What Have Inspectors Found at St Elizabeth Ft Thomas Snf?

State health inspectors documented 1 deficiencies at ST ELIZABETH FT THOMAS SNF during 2022. These included: 1 with potential for harm.

Who Owns and Operates St Elizabeth Ft Thomas Snf?

ST ELIZABETH FT THOMAS SNF is owned by a non-profit organization. Non-profit facilities reinvest revenue into operations rather than distributing to shareholders. The facility operates independently rather than as part of a larger chain. With 26 certified beds and approximately 13 residents (about 50% occupancy), it is a smaller facility located in FORT THOMAS, Kentucky.

How Does St Elizabeth Ft Thomas Snf Compare to Other Kentucky Nursing Homes?

Compared to the 100 nursing homes in Kentucky, ST ELIZABETH FT THOMAS SNF's overall rating (5 stars) is above the state average of 2.8, staff turnover (58%) is significantly higher than the state average of 46%, and health inspection rating (5 stars) is much above the national benchmark.

What Should Families Ask When Visiting St Elizabeth Ft Thomas Snf?

Based on this facility's data, families visiting should ask: "How do you ensure continuity of care given staff turnover, and what is your staff retention strategy?" "Can I visit during a mealtime to observe dining assistance and food quality?" "How do you handle medical emergencies, and what is your hospital transfer rate?" "Can I speak with family members of current residents about their experience?" These questions are particularly relevant given the facility's high staff turnover rate.

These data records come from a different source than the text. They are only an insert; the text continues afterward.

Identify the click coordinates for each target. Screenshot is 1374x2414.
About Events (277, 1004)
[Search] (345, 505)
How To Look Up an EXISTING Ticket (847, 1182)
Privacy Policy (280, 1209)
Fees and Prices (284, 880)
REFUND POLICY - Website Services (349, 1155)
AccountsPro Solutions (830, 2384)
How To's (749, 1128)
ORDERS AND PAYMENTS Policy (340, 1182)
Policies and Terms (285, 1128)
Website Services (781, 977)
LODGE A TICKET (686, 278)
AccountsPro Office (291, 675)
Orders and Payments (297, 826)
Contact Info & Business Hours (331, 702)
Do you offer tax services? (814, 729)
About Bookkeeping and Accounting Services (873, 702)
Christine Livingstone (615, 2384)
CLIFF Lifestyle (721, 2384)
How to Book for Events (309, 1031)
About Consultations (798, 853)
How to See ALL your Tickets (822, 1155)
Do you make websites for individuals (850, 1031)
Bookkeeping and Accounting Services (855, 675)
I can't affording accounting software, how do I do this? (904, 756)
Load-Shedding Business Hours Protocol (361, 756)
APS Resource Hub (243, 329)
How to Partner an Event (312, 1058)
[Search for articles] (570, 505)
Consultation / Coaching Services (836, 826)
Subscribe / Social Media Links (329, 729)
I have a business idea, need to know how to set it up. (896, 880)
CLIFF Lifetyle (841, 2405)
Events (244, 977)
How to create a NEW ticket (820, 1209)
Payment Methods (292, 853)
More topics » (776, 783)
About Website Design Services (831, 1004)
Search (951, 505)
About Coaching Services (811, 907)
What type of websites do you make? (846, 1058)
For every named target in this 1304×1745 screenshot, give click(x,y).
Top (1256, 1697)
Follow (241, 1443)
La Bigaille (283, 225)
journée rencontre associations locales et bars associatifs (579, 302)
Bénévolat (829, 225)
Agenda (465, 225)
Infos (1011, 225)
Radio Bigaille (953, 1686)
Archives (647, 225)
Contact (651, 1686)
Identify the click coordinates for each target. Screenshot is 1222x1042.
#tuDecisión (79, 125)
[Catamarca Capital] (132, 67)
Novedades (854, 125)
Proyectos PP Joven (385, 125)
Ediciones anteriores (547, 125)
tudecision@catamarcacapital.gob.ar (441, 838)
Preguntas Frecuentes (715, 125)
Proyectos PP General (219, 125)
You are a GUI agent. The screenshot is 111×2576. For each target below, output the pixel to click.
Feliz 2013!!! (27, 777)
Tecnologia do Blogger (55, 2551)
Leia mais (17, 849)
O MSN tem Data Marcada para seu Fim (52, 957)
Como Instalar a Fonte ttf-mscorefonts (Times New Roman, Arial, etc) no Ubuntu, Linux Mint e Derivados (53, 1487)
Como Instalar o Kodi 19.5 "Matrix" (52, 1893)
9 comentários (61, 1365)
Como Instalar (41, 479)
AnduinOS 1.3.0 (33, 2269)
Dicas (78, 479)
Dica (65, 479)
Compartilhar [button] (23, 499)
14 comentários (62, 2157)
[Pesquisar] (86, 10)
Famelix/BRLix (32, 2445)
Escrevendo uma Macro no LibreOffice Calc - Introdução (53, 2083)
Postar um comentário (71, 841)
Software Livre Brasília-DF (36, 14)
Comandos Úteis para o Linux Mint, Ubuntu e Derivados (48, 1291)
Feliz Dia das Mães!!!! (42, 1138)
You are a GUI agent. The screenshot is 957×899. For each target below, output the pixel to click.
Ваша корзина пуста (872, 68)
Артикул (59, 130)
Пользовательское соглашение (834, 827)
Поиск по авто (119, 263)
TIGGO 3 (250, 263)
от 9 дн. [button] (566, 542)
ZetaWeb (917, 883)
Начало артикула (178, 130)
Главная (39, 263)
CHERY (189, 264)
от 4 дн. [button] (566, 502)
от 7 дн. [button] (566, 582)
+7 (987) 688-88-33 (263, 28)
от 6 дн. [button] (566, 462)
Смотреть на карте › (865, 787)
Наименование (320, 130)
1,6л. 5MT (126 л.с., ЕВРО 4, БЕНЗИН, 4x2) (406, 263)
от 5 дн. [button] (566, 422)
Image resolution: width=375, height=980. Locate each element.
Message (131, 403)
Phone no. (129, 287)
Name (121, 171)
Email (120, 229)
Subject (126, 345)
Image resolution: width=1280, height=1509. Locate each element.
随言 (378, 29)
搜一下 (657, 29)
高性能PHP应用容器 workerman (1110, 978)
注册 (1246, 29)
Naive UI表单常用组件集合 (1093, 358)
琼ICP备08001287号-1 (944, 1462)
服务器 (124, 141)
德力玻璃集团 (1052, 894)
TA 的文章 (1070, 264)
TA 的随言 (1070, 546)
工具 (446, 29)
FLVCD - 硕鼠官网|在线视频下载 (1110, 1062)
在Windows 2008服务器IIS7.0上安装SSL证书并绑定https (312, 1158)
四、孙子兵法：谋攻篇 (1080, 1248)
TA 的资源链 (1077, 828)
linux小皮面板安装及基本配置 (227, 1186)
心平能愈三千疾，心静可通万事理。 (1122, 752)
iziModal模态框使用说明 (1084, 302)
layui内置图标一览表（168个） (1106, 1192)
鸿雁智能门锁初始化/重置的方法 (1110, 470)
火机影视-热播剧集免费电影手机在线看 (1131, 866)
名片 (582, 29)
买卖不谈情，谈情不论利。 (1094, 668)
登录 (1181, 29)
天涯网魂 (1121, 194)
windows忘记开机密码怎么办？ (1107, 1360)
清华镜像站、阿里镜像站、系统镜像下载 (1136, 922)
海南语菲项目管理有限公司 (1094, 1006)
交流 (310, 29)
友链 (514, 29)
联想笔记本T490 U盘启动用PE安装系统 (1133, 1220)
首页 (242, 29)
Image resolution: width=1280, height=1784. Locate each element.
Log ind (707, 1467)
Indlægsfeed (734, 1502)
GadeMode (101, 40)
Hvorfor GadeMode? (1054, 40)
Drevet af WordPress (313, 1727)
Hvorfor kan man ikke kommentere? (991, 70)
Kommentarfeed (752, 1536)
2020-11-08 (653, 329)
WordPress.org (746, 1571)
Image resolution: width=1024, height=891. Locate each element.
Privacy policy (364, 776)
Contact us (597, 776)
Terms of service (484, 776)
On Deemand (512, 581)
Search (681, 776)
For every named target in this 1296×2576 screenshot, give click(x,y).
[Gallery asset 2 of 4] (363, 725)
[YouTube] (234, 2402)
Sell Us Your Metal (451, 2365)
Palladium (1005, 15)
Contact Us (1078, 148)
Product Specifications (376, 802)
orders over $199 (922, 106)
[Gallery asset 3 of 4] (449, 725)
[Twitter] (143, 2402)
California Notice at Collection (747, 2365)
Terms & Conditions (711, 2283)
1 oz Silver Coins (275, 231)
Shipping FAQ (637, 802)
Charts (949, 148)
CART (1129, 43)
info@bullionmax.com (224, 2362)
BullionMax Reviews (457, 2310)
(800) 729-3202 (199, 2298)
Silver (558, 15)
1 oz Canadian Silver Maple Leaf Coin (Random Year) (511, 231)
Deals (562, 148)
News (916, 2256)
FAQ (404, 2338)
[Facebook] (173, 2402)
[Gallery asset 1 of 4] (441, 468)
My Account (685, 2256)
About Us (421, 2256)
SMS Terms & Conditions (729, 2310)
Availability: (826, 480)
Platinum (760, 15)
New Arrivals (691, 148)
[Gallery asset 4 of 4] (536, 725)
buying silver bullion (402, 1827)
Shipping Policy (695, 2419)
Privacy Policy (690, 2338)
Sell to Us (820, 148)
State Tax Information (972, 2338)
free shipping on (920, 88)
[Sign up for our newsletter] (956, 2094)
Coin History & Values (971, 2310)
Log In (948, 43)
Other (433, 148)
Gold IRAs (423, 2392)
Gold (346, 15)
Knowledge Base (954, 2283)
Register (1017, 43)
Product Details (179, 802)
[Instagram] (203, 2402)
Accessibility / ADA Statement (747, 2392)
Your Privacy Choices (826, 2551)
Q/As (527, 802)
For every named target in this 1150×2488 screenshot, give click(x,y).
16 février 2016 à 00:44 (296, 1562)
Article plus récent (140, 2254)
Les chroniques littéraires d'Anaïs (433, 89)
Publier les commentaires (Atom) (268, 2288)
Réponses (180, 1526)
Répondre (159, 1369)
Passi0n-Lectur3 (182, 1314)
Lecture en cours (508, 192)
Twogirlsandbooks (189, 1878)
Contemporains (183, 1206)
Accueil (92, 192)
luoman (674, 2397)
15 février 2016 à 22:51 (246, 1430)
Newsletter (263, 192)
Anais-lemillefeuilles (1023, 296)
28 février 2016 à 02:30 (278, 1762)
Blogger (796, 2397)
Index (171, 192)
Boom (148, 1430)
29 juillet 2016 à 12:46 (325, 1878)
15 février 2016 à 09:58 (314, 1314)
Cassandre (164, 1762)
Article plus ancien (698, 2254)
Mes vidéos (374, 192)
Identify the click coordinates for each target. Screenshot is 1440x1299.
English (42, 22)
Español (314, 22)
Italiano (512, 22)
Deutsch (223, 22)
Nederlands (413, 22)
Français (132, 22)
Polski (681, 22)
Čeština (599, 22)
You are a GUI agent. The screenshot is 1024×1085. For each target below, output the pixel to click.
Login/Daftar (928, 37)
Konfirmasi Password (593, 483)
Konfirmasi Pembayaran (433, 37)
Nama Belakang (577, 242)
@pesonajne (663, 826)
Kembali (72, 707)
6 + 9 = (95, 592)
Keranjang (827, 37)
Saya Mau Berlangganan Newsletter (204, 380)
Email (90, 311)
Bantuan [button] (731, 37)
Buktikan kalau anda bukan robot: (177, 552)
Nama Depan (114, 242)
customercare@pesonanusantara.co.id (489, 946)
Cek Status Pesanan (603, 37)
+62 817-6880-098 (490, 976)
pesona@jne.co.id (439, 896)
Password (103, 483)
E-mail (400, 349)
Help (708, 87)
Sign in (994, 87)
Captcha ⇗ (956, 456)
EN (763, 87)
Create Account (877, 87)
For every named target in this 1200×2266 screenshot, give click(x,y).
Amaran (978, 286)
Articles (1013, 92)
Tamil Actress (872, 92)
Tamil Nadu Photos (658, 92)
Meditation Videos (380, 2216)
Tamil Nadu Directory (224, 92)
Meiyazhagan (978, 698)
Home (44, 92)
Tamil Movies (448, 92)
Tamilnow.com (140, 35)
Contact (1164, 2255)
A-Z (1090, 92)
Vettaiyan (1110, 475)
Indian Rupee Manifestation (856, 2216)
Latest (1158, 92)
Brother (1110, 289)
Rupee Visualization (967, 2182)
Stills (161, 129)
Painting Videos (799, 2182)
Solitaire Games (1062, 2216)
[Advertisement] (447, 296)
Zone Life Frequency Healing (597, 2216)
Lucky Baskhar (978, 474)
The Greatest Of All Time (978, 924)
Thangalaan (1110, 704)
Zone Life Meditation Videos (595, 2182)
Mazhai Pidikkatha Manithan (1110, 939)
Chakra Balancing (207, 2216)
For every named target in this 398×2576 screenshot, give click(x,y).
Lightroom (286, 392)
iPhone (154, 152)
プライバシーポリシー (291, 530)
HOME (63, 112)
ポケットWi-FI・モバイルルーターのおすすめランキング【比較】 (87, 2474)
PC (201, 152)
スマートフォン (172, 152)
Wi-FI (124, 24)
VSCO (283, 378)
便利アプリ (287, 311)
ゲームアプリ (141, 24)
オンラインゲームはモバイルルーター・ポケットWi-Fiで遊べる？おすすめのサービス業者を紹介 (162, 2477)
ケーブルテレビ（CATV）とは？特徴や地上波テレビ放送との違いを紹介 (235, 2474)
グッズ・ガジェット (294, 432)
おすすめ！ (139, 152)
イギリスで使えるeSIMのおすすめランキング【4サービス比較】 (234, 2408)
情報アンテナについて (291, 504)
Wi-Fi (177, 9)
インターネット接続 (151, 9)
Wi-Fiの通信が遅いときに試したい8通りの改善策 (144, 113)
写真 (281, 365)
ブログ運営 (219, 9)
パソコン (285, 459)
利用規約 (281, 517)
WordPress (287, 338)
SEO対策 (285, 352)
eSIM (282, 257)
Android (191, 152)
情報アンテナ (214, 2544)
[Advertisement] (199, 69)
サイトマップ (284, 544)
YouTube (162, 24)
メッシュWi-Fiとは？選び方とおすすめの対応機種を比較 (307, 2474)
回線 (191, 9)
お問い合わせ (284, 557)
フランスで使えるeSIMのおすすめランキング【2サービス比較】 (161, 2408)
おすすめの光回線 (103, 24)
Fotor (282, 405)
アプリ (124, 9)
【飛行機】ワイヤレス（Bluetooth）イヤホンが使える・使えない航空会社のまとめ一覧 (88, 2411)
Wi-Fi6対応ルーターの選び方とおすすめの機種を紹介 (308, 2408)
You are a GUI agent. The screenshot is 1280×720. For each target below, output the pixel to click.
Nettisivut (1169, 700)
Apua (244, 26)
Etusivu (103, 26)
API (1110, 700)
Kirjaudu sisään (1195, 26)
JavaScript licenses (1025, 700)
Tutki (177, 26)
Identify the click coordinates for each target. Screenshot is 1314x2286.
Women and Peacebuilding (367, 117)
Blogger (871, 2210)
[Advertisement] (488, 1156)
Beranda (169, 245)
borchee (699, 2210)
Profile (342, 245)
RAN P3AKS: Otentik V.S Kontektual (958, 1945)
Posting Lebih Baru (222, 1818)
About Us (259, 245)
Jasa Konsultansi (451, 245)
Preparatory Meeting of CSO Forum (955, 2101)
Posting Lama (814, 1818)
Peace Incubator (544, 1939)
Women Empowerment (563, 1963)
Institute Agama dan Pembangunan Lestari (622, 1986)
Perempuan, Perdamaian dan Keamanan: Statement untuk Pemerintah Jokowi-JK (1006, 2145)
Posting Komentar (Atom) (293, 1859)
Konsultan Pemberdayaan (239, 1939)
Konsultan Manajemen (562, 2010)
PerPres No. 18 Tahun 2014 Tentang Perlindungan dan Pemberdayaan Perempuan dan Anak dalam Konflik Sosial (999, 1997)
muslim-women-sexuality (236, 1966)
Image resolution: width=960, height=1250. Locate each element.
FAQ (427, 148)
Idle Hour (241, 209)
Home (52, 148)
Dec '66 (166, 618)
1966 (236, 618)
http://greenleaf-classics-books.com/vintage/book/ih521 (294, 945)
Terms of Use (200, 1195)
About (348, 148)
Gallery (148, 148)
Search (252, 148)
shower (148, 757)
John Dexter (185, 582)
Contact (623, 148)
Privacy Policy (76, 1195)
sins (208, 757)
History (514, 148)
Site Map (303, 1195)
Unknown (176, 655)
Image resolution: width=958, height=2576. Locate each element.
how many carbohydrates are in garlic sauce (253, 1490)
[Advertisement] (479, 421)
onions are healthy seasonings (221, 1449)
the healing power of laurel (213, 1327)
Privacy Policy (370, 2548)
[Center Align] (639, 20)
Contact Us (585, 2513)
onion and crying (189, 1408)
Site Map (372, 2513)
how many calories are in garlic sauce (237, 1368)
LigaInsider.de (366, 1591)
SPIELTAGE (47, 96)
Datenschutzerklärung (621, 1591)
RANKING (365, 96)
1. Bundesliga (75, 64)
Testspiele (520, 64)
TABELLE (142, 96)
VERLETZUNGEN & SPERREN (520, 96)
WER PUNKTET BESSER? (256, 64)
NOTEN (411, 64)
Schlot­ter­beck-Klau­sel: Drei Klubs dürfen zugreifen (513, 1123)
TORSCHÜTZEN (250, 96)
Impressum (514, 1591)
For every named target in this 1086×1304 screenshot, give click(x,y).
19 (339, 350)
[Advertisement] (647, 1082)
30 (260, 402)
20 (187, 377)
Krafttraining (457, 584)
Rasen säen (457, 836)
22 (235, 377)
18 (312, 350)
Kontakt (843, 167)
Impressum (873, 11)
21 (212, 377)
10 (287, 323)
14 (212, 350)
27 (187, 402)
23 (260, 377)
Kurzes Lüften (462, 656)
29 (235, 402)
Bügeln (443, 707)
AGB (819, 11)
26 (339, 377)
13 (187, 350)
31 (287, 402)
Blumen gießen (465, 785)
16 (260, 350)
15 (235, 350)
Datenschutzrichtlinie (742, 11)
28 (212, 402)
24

Is St Elizabeth Ft Thomas Snf Safe?

Based on CMS inspection data, ST ELIZABETH FT THOMAS SNF has a clean safety record: no substantiated abuse findings (meaning no confirmed cases of resident harm), no Immediate Jeopardy citations (the most serious violation level indicating risk of serious injury or death), and is not on the Special Focus Facility watch list (a federal program monitoring the lowest-performing 1% of nursing homes). The facility has a 5-star overall rating and ranks #1 of 100 nursing homes in Kentucky. While no facility is perfect, families should still ask about staff-to-resident ratios and recent inspection results during their visit.

Do Nurses at St Elizabeth Ft Thomas Snf Stick Around?

Staff turnover at ST ELIZABETH FT THOMAS SNF is high. At 58%, the facility is 11 percentage points above the Kentucky average of 46%. High turnover means new staff may not know residents' individual needs, medications, or preferences. It can also be disorienting for residents, especially those with dementia who rely on familiar faces. Families should ask: What is causing the turnover? What retention programs are in place? How do you ensure care continuity during staff transitions?

Was St Elizabeth Ft Thomas Snf Ever Fined?

ST ELIZABETH FT THOMAS SNF has no federal fines on record. CMS issues fines when nursing homes fail to meet care standards or don't correct problems found during inspections. The absence of fines suggests the facility has either maintained compliance or corrected any issues before penalties were assessed. This is a positive indicator, though families should still review recent inspection reports for the full picture.

Is St Elizabeth Ft Thomas Snf on Any Federal Watch List?

ST ELIZABETH FT THOMAS SNF is not on any federal watch list. The most significant is the Special Focus Facility (SFF) program, which identifies the bottom 1% of nursing homes nationally based on persistent, serious quality problems. Not being on this list means the facility has avoided the pattern of deficiencies that triggers enhanced federal oversight. This is a positive indicator, though families should still review the facility's inspection history directly.